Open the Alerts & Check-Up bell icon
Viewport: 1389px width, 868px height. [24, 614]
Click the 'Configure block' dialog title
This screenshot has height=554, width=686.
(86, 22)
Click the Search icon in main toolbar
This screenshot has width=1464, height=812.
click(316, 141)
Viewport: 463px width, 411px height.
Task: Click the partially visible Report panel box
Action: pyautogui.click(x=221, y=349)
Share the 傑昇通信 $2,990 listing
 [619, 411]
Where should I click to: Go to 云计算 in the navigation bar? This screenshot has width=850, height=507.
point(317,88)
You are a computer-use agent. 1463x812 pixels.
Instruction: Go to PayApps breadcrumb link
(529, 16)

### Goal:
Please copy out all of the material above line for line, without any changes.

### Result of this exercise:
Open the Alerts & Check-Up bell icon
Viewport: 1389px width, 868px height. [24, 614]
Click the 'Configure block' dialog title
This screenshot has height=554, width=686.
(86, 22)
Click the Search icon in main toolbar
This screenshot has width=1464, height=812.
click(316, 141)
Viewport: 463px width, 411px height.
Task: Click the partially visible Report panel box
Action: pyautogui.click(x=221, y=349)
Share the 傑昇通信 $2,990 listing
 [619, 411]
Where should I click to: Go to 云计算 in the navigation bar? This screenshot has width=850, height=507.
point(317,88)
You are a computer-use agent. 1463x812 pixels.
Instruction: Go to PayApps breadcrumb link
(529, 16)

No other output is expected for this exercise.